Votre asbl met en lumière la concurrence problématique que se livrent les abeilles sauvages et domestiques…
C’est un vrai problème, que l’on rencontre surtout dans les villes. Aujourd’hui, les gens savent qu’il y a un problème avec les abeilles. Pour tenter de les aider, beaucoup proposent alors de placer une ruche dans leur jardin. Or, faire cela n’aide pas du tout la biodiversité. C’est un peu comme si on mettait des poules pour aider les oiseaux: on ne parle pas de la même chose. Il y a quelques années, un article scientifique indiquait qu’au-delà de trois ruches par kilomètre carré, on risquait d’avoir un impact négatif sur les communautés d’espèces sauvages. Malheureusement, nous n’avons pas de données précises, mais on estime qu’il existe entre 500 et 1 000 ruches à Bruxelles. Le problème, c’est que le lobby des apiculteurs fait tout pour ne pas réduire l’activité.
En quoi cette concurrence est-elle problématique?
Il y a d’une part un risque accru de transmission de virus entre espèces, et d’autre part un problème d’accès aux ressources. Une ruche d’abeilles domestiques compte environ 50 000 individus au plus fort de la saison. Les abeilles sauvages, elles, ne dépendent que d’elles-mêmes pour assurer leur subsistance et butinent dans une aire beaucoup plus restreinte. Même si les abeilles domestiques butinent essentiellement sur les arbres, un effet de ratissage peut se produire sur les plantes herbacées aux alentours qui, elles, sont consommées par les abeilles sauvages.
Pour enrayer le déclin des populations de pollinisateurs, les jardins peuvent-ils jouer un rôle?

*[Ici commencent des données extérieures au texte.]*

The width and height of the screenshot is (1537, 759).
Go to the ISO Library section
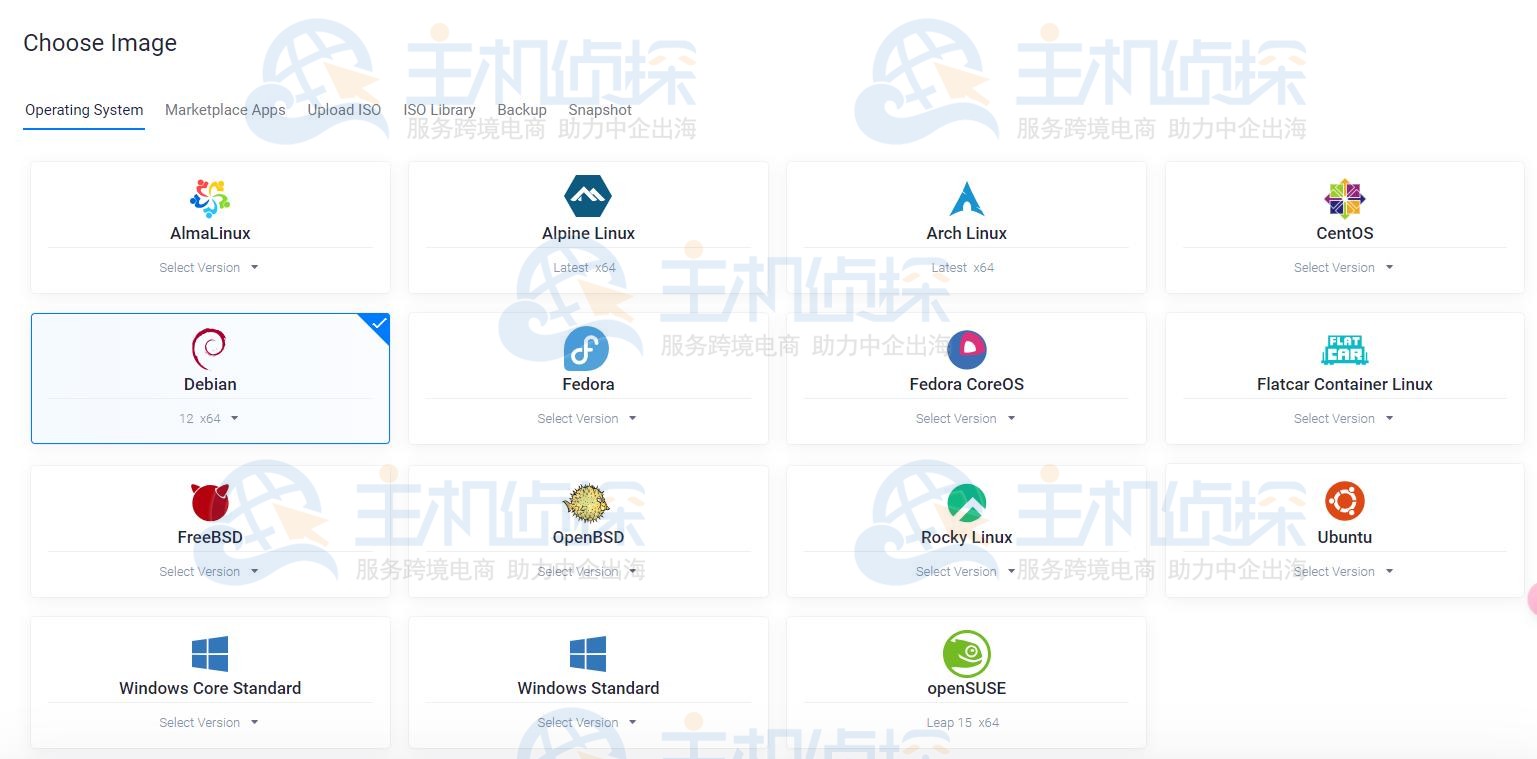pos(440,110)
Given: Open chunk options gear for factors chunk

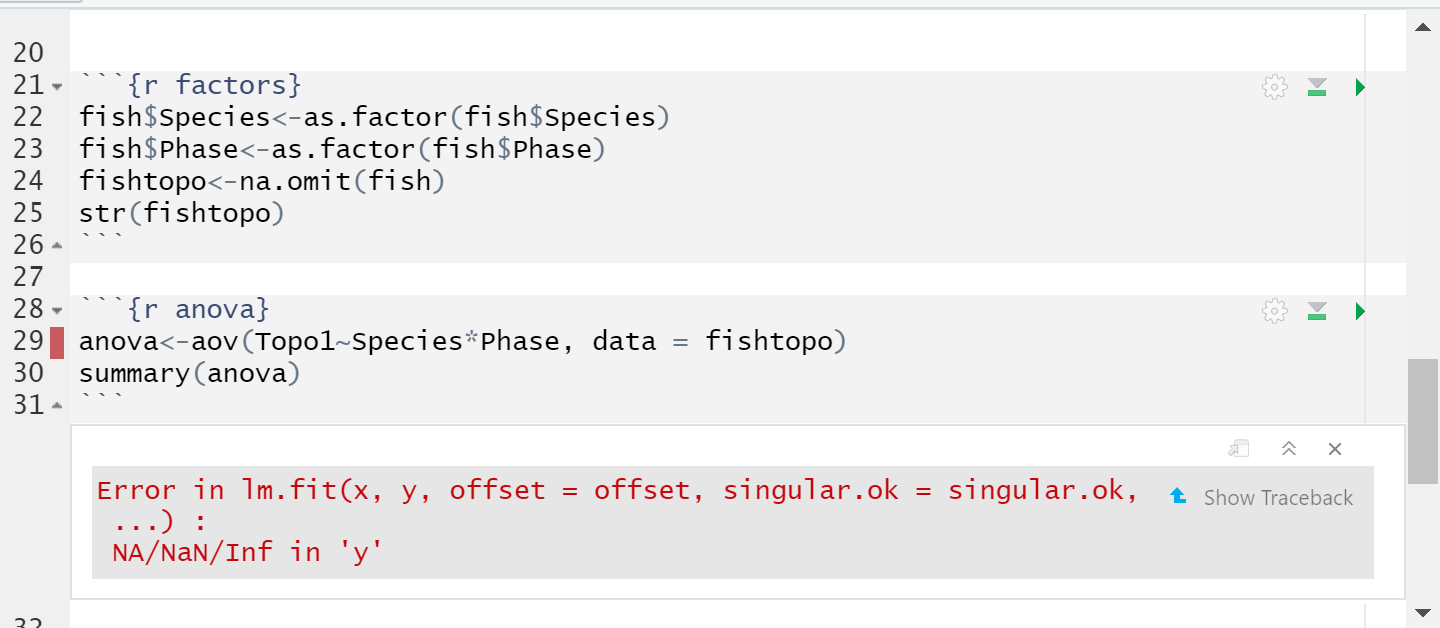Looking at the screenshot, I should [x=1274, y=87].
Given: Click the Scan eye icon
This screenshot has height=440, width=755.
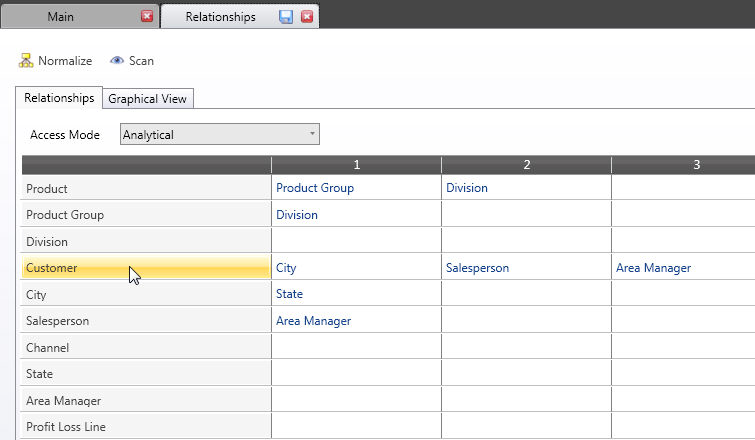Looking at the screenshot, I should click(x=117, y=61).
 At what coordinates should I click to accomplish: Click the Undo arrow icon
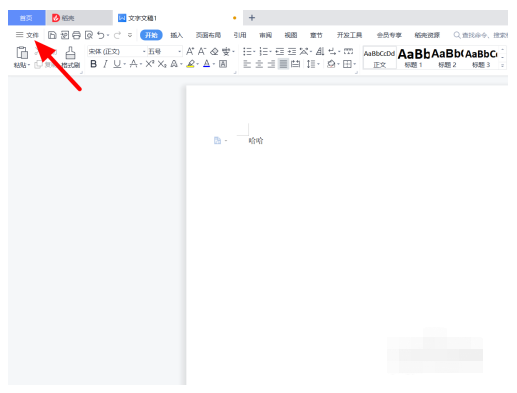(101, 35)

Chacun peut agir en arrêtant les pesticides, en mettant des fleurs diversifiées, en gardant des zones de nature dans son jardin et en y plaçant un talus, un tas de sable, des bûches percées ou des tiges creuses. Mais il y a aussi une responsabilité des pouvoirs publics. Ils doivent développer une stratégie ambitieuse pour préserver les pollinisateurs. Je suis favorable à une apiculture amateure. En revanche, dans une ville comme Bruxelles, il n’y a pas de place pour de l’apiculture professionnelle ou du placement de ruches. Actuellement, aucune abeille n’est sous statut de protection. En juillet 2017, l’ex-ministre de l’Environnement, Céline Fremault, avait annoncé une stratégie en ce sens. Nous sommes en 2021 et nous n’avons toujours rien. Même si son successeur, Alain Maron, prend position, je crains que le gouvernement bruxellois se contente de faire un catalogue de bonnes intentions. Dans les campagnes, une évolution des pratiques agricoles est tout aussi indispensable.